DATA FOR THIS EXERCISE:
============

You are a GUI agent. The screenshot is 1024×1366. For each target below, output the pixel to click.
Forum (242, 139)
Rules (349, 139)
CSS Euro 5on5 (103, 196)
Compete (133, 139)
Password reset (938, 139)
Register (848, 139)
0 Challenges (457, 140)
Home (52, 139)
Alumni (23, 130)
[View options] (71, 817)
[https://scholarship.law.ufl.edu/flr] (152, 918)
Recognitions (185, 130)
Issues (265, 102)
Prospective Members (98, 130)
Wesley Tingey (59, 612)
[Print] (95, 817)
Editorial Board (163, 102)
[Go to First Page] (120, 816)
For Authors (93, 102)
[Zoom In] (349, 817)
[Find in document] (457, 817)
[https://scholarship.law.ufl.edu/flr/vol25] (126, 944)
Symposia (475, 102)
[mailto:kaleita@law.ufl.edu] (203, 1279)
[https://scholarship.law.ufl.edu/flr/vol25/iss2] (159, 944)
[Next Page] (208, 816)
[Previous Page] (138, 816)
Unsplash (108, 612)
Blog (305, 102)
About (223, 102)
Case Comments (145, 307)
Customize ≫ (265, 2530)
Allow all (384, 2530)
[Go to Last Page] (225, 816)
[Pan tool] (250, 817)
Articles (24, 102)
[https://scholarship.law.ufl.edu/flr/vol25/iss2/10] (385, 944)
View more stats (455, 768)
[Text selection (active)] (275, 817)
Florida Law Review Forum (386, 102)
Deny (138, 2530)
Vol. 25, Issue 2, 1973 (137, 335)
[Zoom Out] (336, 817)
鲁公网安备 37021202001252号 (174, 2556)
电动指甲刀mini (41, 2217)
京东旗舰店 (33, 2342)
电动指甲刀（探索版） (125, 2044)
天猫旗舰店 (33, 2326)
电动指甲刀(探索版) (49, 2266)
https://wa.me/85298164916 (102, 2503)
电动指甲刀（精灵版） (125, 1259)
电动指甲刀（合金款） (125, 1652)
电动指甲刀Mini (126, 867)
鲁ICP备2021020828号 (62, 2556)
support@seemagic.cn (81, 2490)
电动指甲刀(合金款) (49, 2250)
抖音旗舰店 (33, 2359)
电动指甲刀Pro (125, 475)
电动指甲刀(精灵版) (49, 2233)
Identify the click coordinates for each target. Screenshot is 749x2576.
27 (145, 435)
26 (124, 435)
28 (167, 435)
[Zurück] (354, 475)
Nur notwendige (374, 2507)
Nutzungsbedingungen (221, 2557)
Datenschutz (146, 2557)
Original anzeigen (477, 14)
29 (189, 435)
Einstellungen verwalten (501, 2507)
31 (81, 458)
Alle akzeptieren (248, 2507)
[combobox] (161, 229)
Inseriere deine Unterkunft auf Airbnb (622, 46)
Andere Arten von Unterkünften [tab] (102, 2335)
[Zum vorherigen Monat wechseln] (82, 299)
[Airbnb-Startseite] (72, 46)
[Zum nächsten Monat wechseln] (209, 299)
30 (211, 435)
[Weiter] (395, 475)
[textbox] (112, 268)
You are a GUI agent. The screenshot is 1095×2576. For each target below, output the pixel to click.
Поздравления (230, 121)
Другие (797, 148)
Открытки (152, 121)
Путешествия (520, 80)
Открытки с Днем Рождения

============

EXERCISE INSTRUCTIONS: What is needed here is how many lines of the entries contain "scholarship"; give that number alone.

EXERCISE RESPONSE: 4